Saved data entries

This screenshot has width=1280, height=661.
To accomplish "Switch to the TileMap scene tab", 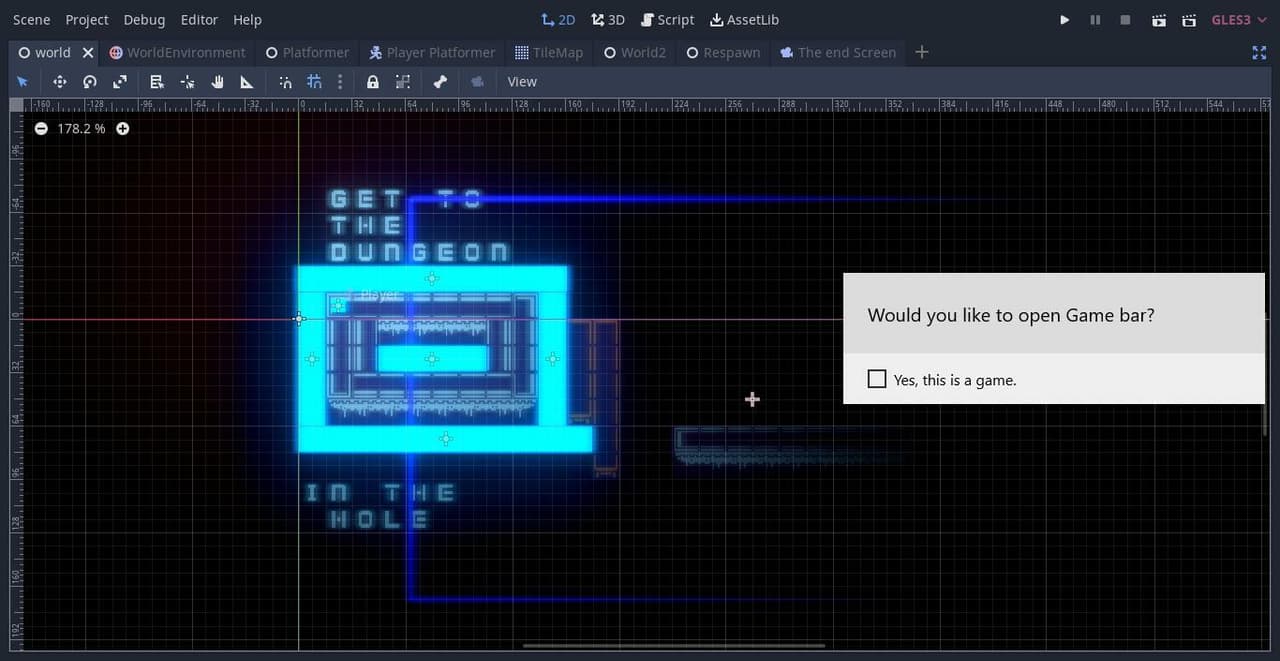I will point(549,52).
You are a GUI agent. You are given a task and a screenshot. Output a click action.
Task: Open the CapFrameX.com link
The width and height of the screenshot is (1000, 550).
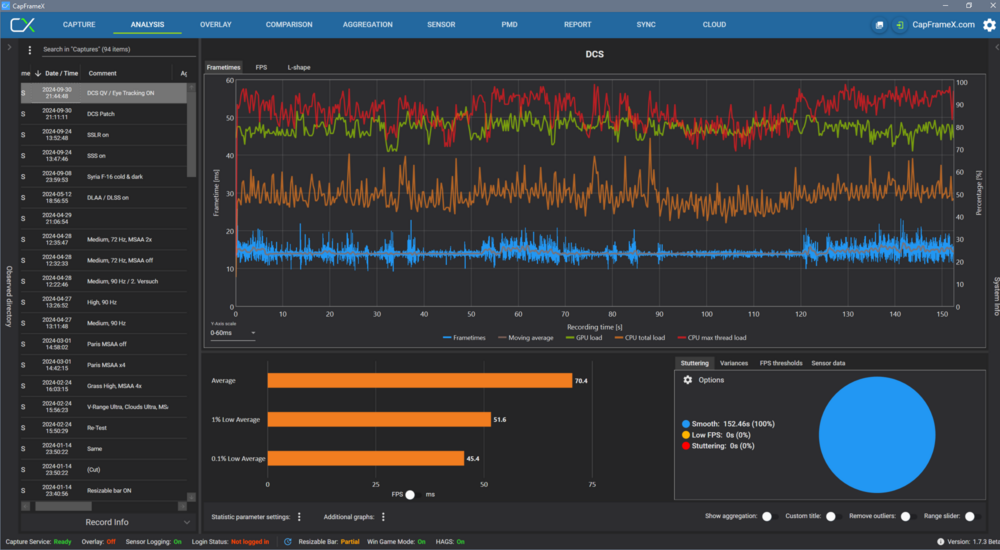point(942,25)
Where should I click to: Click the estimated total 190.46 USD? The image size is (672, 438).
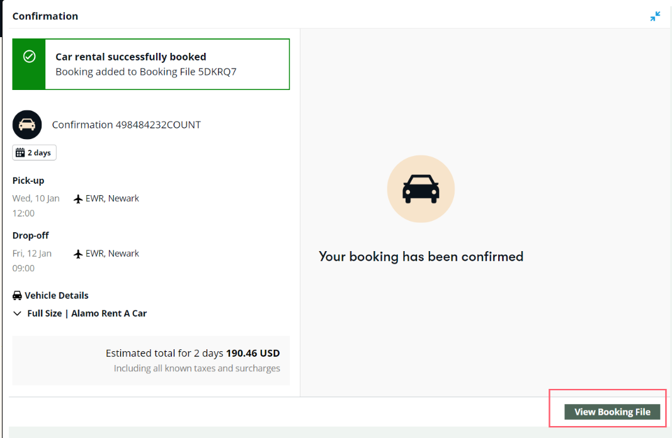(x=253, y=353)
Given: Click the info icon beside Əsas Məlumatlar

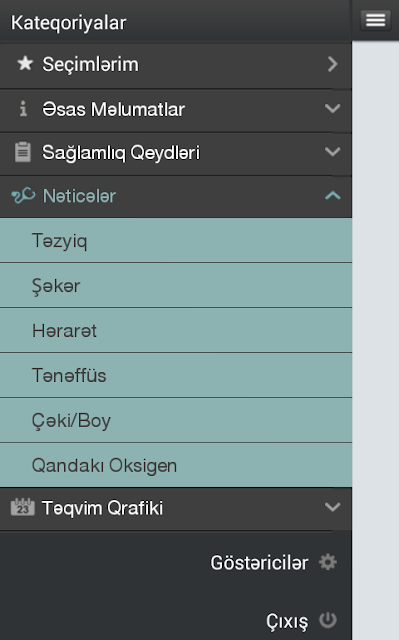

__WORK INSTRUCTIONS__
Before duplicating, set the pictures aside; then output exactly the lines from the one with "You are a GUI" through the end of the records, and only those.

__YOUR SOLUTION__
You are a GUI agent. You are given a task and a screenshot. Output a click action.
Task: Open the CapFrameX.com link
The width and height of the screenshot is (1000, 550).
point(942,25)
Where should I click to: Click the estimated total 190.46 USD? The image size is (672, 438).
(x=253, y=353)
Given: Click the info icon beside Əsas Məlumatlar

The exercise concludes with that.